Successful Transcathether Treatment Of A Degenerated Sutureless Valve Using An Self-expandable Acurate Neo 2 Heart Valve
Jan Rychter1, Ali Aidibi2, Krystian Jakimowicz2, Roch Pakuła1, Tomasz Niklewski2, Michał Hawranek3, Mariusz Gąsior3, Michał Zembala2.
1Department of Cardiac, Vascular and Endovascular Surgery and Transplantology, Medical University of Silesia in Katowice, Silesian Centre for Heart Diseases, Zabrze, Poland, 2Department of Cardiac Surgery, Heart and Lung Transplantation and Mechanical Circulatory Support, Silesian Centre for Heart Diseases, Zabrze, Poland, 33rd Department of Cardiology, Medical University of Silesia in Katowice, Silesian Centre for Heart Diseases, Zabrze, Poland.

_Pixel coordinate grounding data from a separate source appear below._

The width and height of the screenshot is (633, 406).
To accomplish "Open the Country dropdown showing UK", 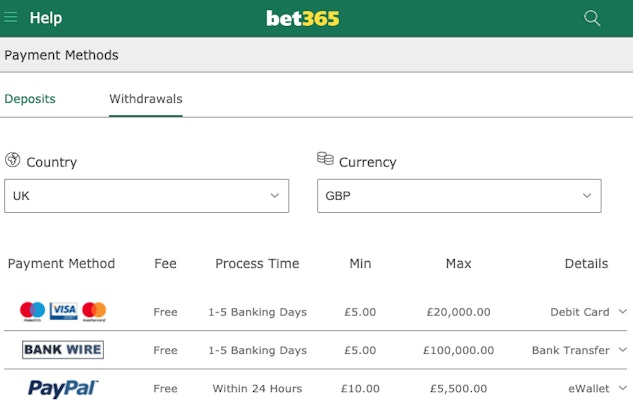I will tap(146, 196).
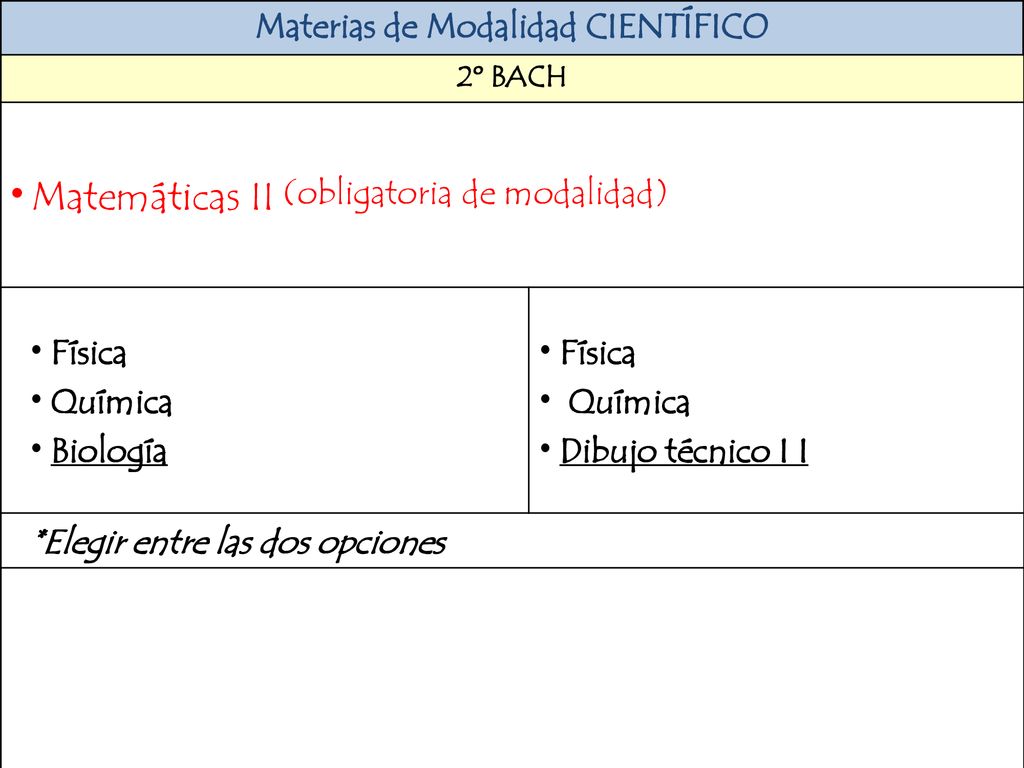
Task: Select 'Química' in the right option
Action: (629, 402)
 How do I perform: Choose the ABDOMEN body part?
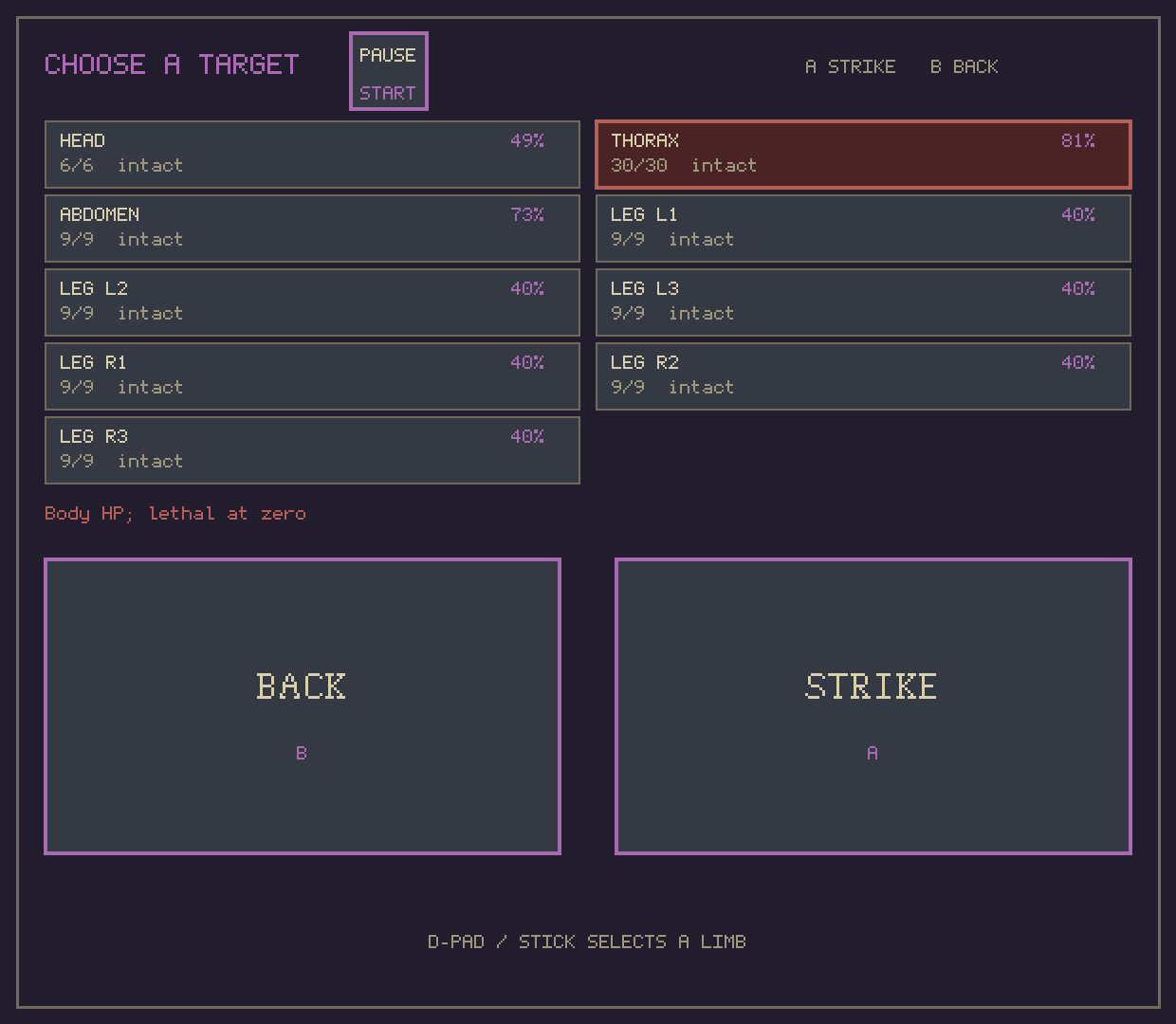click(x=312, y=229)
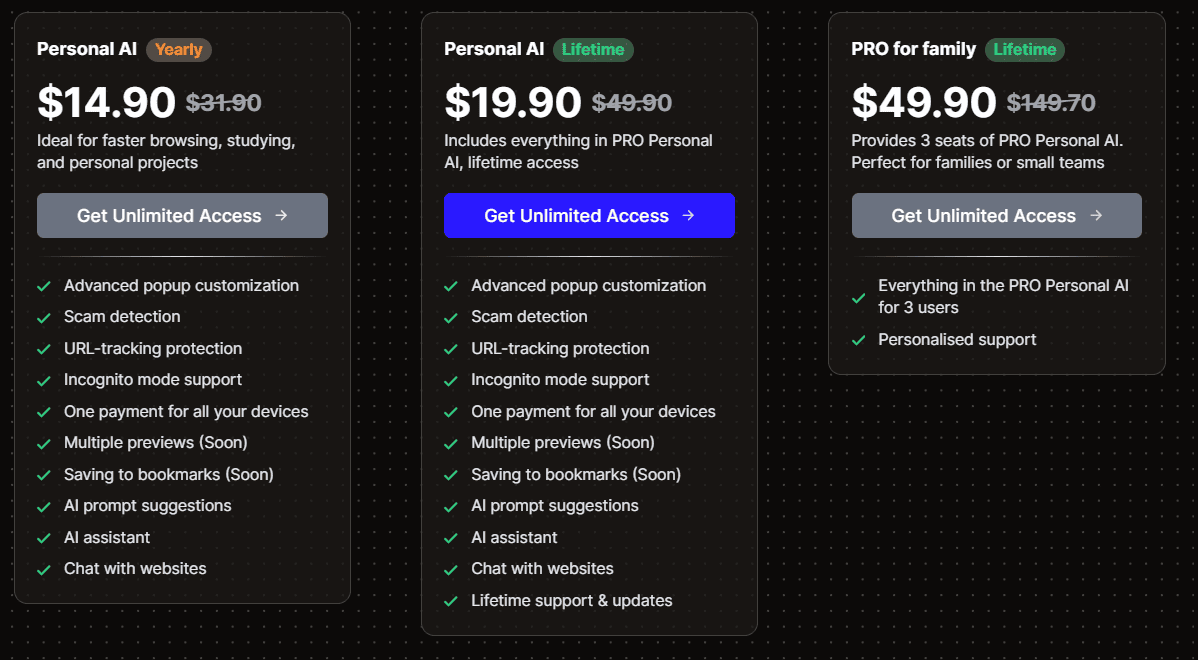Click the arrow icon in the blue button
The width and height of the screenshot is (1198, 660).
[x=689, y=215]
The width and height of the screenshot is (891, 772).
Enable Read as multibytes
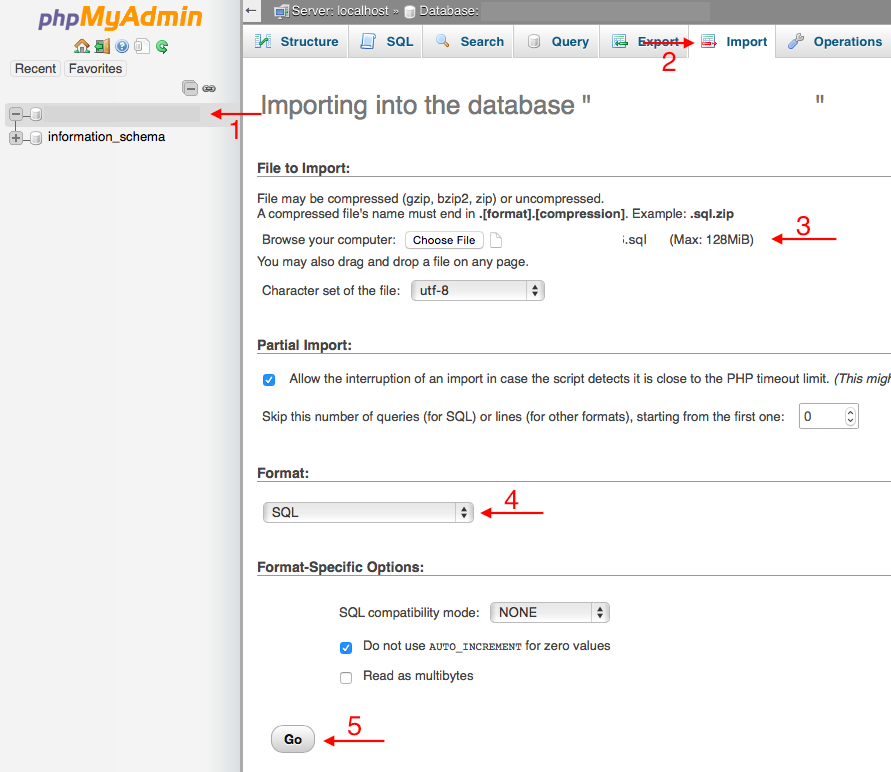pyautogui.click(x=346, y=678)
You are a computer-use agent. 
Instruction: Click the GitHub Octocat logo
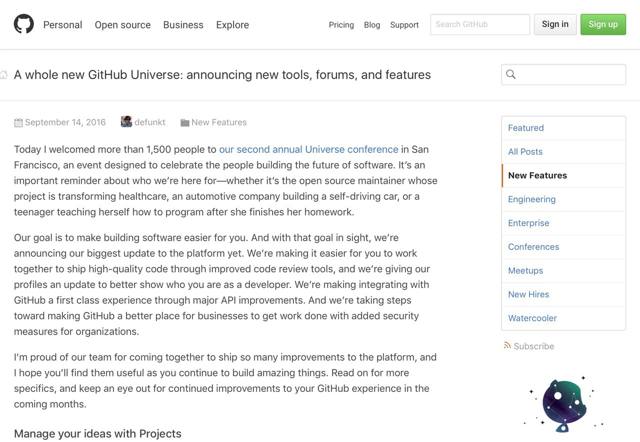pos(23,24)
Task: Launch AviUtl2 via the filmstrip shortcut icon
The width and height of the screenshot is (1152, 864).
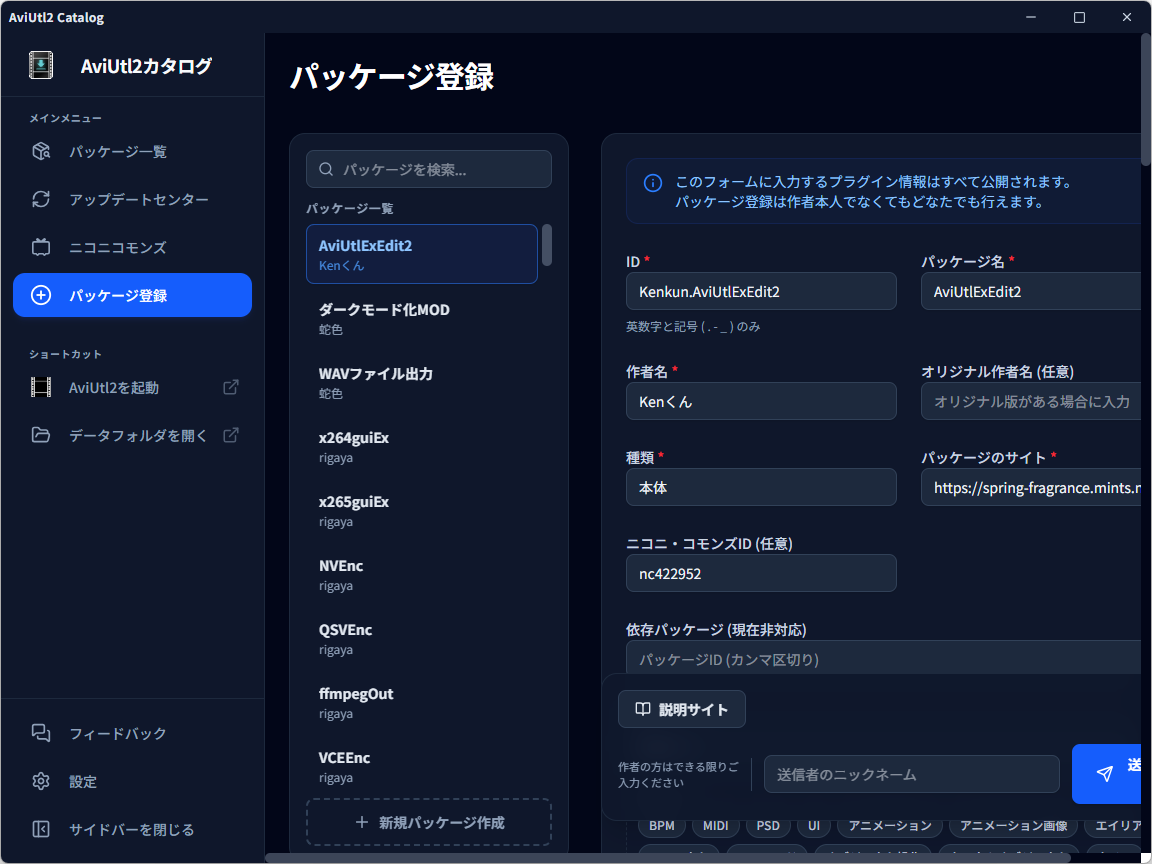Action: [40, 387]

Background: Valve-in-valve (VinV) implantation is an great alternative to reoperation for patients with degenerated bioprostheses and became a method of choice in treatment of bioprosthetic valve degeneration when surgical intervention is associated with increased risk of peri- and postoperative complications. In this case report we describe successful implantation of the Acurate Neo 2 TF transcatheter valve (Boston Scientific, Marlborough, Massachusetts) into a failed sutureless aortic bioprosthesis - Perceval S surgical valve (LivaNova, London, United Kingdom).
Methods: 82-year-old man nine years ago had received a Liva Nova Perceval S (25mm) sutureless valve due to severe aortic valve stenosis. Current transthoracic echocardiographic assessment revealed severe degenerative changes of valvular prosthesis with severe aortic regurgitation and good ejection fraction 60%. Coronarography showed no significant narrowings in coronary arteries. After reevaluation heart team decision was to made valve-in-valve transcatheter aortic valve implantation.
Results: The operation was performed under local anesthesia with standard hemodynamic monitoring. We successfully implanted Acurate Neo 2 size M prosthesis from transfemoral approach. Post procedural echocardiography revealed good function of Acurate neo prosthesis with mean gradient 10 mmHg and no paravalvular leak. Three days later the patient was discharged home following uneventful recovery.
Conclusions: The case demonstrates that not only suture-based stented and stentless bioprostheses can be treated by a valve in valve strategy, but it is also feasible to treat a failed sutureless valve using an self-expandable Acurate neo 2 prosthesis.